1. ## Prove that every natural number is either even or odd?

This question is bugging me, and it has been for some time now. I know how to use mathematical induction, but I just dont see how I can "logically" fit it into this proof! I'm sure its oversight on my behalf.

I know that every number can be written in the form $2n$ or $2n+1$ and that $2n$ corresponds to all the even numbers and that $2n+1$ corresponds to all the odd numbers. But, from my understanding mathematical induction works by steps, the whole $1 , 1+1, 1+1+1 , k, k+1$ stuff, but how can I use induction on this problem?

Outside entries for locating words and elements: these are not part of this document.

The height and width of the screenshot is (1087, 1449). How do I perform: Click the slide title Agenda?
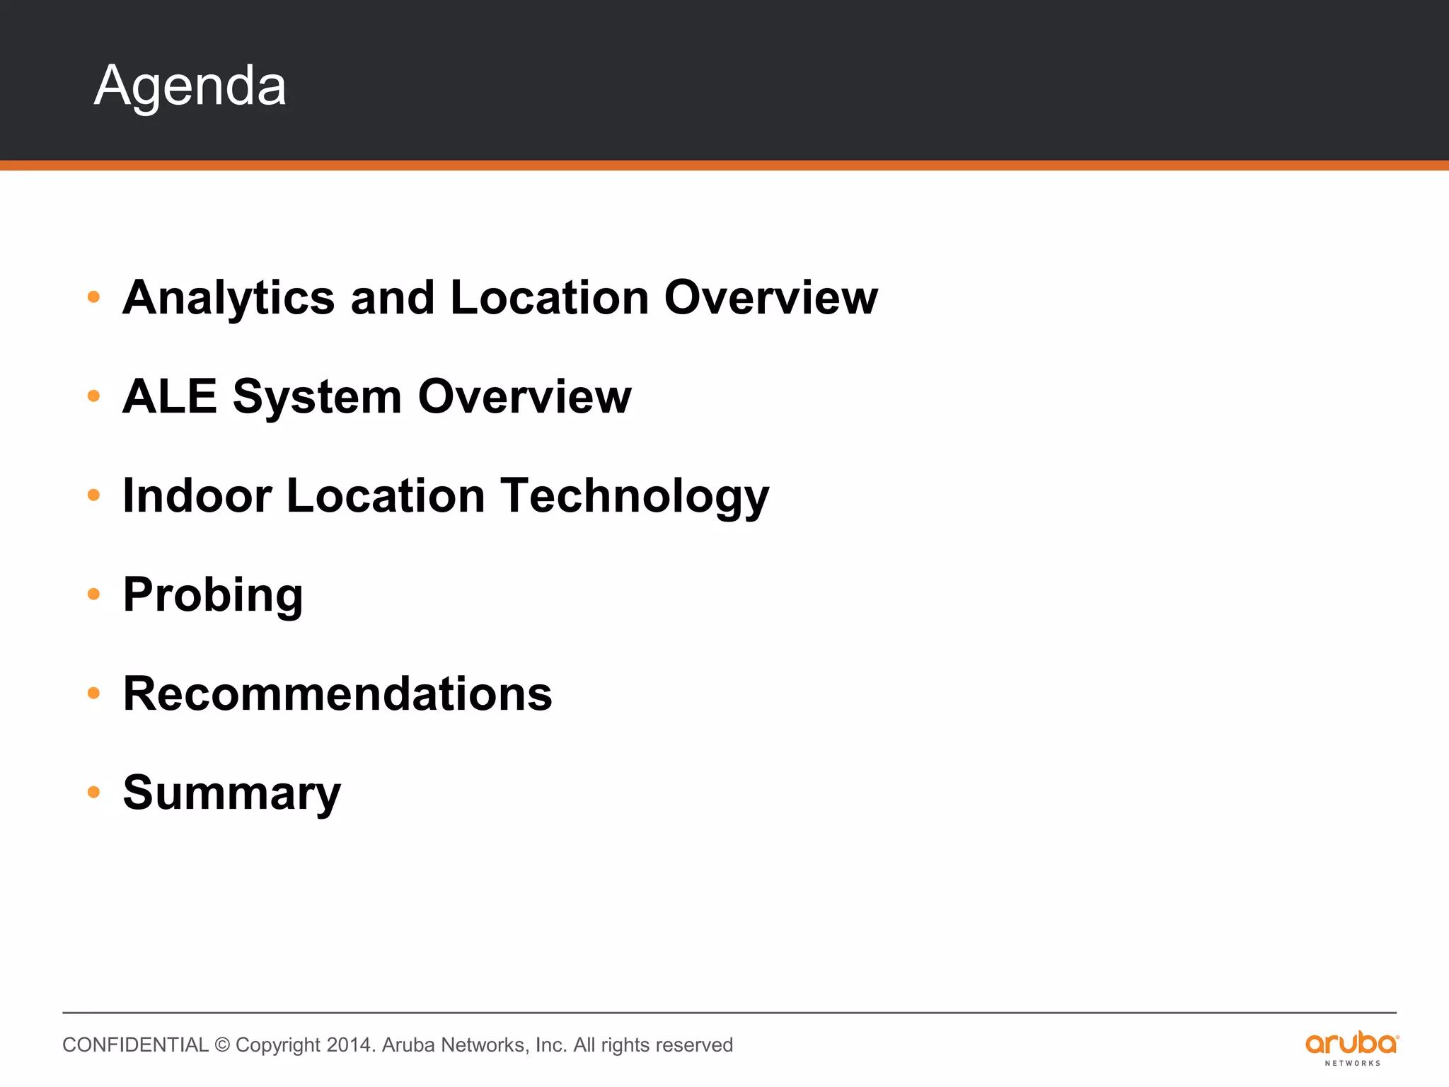pyautogui.click(x=190, y=86)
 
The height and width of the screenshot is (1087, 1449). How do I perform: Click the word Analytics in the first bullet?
pyautogui.click(x=229, y=298)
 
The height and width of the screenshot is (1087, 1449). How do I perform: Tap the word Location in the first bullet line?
pyautogui.click(x=549, y=298)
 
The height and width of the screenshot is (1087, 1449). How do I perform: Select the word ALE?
pyautogui.click(x=169, y=396)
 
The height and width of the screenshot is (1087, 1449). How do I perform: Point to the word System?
pyautogui.click(x=317, y=398)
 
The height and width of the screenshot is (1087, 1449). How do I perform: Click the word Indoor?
pyautogui.click(x=197, y=495)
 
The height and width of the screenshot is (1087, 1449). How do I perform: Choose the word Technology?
pyautogui.click(x=635, y=497)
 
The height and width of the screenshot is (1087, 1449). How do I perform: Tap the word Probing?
pyautogui.click(x=212, y=596)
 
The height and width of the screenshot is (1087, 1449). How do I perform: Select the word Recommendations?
pyautogui.click(x=337, y=694)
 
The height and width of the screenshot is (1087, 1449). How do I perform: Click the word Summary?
pyautogui.click(x=231, y=794)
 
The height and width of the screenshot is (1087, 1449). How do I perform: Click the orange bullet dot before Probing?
pyautogui.click(x=93, y=594)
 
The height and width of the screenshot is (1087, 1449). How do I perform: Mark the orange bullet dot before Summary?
pyautogui.click(x=93, y=792)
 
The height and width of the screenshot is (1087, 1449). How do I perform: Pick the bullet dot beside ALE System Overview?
pyautogui.click(x=93, y=396)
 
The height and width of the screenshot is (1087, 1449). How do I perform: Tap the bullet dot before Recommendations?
pyautogui.click(x=93, y=693)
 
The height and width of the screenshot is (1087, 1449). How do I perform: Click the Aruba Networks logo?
pyautogui.click(x=1351, y=1047)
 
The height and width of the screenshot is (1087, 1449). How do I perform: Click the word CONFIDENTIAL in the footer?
pyautogui.click(x=135, y=1045)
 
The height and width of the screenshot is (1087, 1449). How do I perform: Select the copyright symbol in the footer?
pyautogui.click(x=222, y=1045)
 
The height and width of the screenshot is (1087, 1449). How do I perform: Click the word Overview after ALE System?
pyautogui.click(x=524, y=396)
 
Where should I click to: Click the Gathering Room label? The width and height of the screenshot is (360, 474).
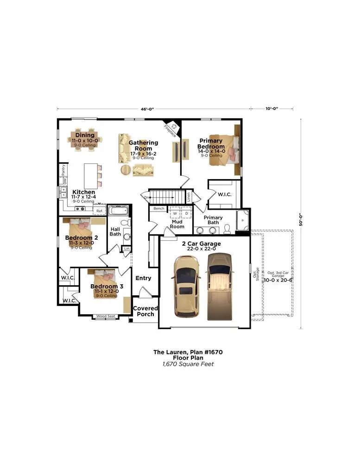pos(143,146)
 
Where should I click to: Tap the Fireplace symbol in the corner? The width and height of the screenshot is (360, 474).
pos(172,127)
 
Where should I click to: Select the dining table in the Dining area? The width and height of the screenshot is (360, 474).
pos(85,139)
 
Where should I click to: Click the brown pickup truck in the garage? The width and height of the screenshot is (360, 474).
pos(220,287)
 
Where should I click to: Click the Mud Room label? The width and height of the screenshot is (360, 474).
pos(177,224)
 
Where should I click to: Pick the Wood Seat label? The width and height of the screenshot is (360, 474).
pos(106,317)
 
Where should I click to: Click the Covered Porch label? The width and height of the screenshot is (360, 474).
pos(145,311)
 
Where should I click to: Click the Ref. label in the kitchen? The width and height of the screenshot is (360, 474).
pos(99,211)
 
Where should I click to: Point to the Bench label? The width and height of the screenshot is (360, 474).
pos(159,209)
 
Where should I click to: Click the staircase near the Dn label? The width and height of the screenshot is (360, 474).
pos(167,197)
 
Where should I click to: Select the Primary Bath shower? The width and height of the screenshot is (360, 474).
pos(242,220)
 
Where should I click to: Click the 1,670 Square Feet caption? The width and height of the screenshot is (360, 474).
pos(188,364)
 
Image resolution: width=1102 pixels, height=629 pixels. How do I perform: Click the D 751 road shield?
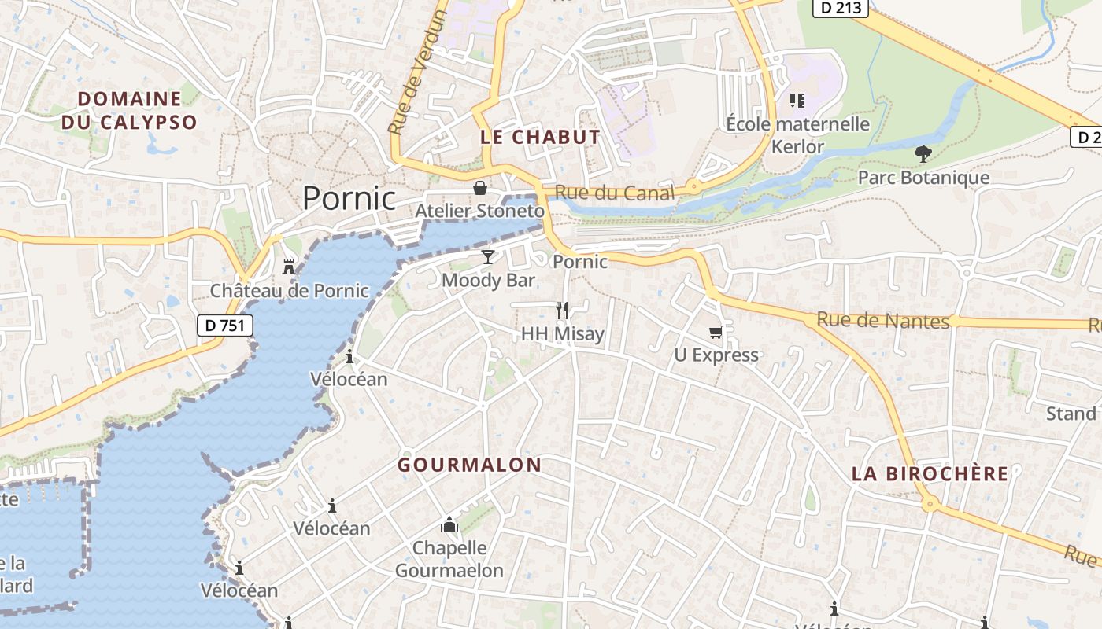(x=225, y=325)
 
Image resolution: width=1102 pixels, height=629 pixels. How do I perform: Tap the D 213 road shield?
(x=840, y=7)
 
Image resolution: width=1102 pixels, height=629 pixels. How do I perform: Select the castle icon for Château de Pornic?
(x=289, y=267)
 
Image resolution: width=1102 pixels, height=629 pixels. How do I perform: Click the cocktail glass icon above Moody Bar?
(x=488, y=256)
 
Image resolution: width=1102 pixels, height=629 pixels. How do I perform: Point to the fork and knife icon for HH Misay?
(x=562, y=310)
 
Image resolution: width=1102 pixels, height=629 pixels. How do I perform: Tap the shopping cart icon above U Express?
(x=716, y=332)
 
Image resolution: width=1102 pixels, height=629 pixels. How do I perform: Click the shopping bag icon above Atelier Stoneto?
(x=479, y=188)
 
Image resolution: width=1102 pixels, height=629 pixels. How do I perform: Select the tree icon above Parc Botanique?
(x=923, y=154)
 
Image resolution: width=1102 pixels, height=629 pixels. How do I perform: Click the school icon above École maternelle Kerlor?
(x=797, y=101)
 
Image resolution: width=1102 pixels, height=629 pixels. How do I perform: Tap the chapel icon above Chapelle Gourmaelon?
(x=449, y=524)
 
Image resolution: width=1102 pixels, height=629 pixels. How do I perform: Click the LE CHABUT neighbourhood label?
(x=540, y=137)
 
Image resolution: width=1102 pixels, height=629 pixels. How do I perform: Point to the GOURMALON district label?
(x=469, y=465)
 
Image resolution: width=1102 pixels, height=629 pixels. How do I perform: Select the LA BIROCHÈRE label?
(x=930, y=473)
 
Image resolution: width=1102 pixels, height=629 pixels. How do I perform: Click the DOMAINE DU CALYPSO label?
(x=129, y=110)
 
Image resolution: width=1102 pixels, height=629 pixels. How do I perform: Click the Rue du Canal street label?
(x=614, y=193)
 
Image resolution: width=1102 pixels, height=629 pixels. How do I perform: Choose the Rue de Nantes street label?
(x=882, y=320)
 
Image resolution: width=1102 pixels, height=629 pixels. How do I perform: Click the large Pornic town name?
(x=349, y=198)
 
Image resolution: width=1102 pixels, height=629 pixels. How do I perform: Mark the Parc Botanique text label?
(x=923, y=177)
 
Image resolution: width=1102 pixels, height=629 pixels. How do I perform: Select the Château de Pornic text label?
(x=289, y=291)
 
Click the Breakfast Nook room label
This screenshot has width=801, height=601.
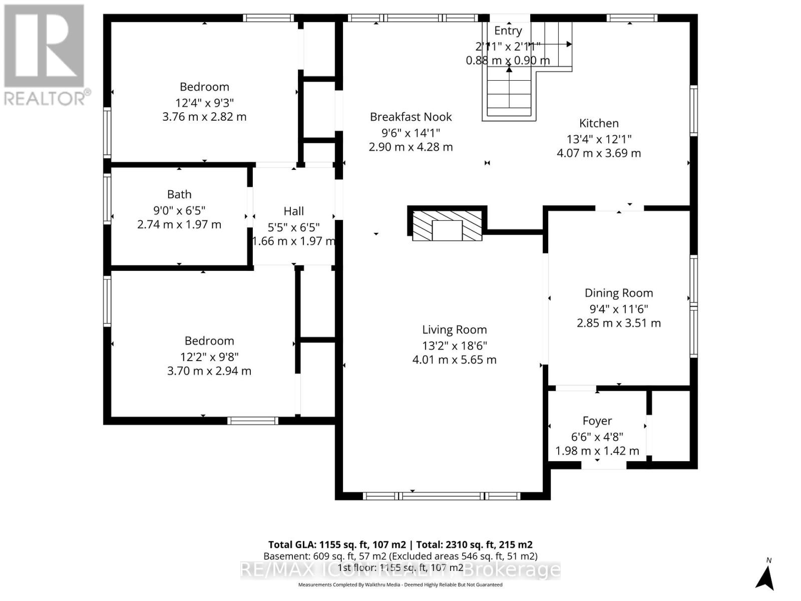411,117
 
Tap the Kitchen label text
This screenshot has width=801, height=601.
599,123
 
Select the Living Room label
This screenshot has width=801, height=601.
454,330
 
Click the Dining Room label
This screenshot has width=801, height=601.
619,293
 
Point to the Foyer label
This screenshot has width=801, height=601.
597,421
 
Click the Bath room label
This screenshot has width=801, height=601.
179,194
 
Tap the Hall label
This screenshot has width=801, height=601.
293,211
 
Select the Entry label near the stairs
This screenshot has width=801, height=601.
508,31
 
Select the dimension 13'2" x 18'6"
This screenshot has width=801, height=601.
454,346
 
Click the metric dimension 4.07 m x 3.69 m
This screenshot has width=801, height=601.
599,153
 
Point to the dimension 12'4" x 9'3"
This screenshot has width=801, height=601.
204,103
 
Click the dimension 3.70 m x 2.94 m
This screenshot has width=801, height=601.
209,371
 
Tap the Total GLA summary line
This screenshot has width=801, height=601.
400,545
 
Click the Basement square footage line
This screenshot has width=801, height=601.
400,556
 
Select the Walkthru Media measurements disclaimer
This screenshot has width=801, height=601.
400,584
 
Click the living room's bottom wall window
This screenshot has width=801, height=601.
441,496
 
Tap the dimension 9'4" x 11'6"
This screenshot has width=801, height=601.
619,309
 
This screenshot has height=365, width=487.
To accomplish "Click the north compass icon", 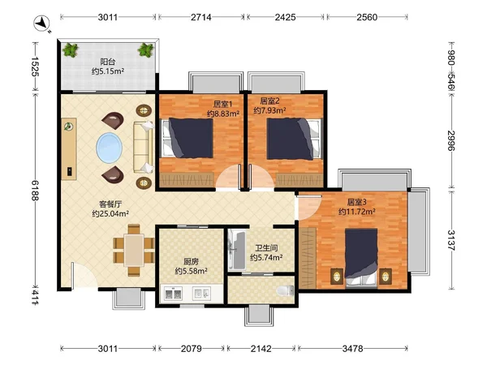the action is [x=42, y=24].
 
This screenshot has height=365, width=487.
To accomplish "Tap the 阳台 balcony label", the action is [x=107, y=62].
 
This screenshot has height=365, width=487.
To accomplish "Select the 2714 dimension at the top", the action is [x=201, y=17].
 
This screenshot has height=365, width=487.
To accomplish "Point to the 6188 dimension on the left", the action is [x=35, y=191].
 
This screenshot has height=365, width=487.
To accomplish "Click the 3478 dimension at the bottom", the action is [x=352, y=349].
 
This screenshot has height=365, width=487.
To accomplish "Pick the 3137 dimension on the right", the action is [x=451, y=240].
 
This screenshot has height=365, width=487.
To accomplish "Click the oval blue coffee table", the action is [x=109, y=148].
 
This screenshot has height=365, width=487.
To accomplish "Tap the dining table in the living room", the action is [x=134, y=250].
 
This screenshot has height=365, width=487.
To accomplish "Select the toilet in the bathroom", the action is [x=285, y=290].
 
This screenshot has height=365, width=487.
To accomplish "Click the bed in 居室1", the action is [x=187, y=138].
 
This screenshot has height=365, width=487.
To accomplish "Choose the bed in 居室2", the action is [x=293, y=139].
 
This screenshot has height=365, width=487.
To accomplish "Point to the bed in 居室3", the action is [x=361, y=256].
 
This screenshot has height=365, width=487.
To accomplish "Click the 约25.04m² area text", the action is [x=110, y=213].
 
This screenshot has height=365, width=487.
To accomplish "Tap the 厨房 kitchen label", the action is [x=191, y=262].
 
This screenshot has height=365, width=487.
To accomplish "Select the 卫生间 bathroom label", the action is [x=266, y=248].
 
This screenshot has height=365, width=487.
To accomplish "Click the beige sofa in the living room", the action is [x=143, y=147].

Because niether $2n$ or $2n+1$ encompasses the whole set of positive numbers implied by induction, correct? Becuase in either set, they are missing "half" the numbers?

How do you get around this and use induction (I'm sure, like I said, the answer is right under my nose, and is very obvious, but I'm just not seeing it), or any proof for that matter, to prove that evey natural number is either of the form $2n$ or $2n+1$. Thanks in advance.

2. Use strong induction. Break up your inductive step into two cases: $n$ is even and $n$ is odd.

3. ## Form of integers.

In PlanetMath: division algorithm for integers you can find a very short, useful information on the Division Algorithm.

For any two integers $a$ and $b\neq 0$, we can always a unique pair of integers $q, r$ such that $a=bq+r$, with $0\leq r. ( $r$ is the remainder)

In particular, choose $b=2$, then for any integer $N$, you have $N=2n$, or $N=2n+1$.

From the Divistion Algorithm, we also know that any integer is exactly one of the forms $3n$, $3n+1$, or $3n+2$.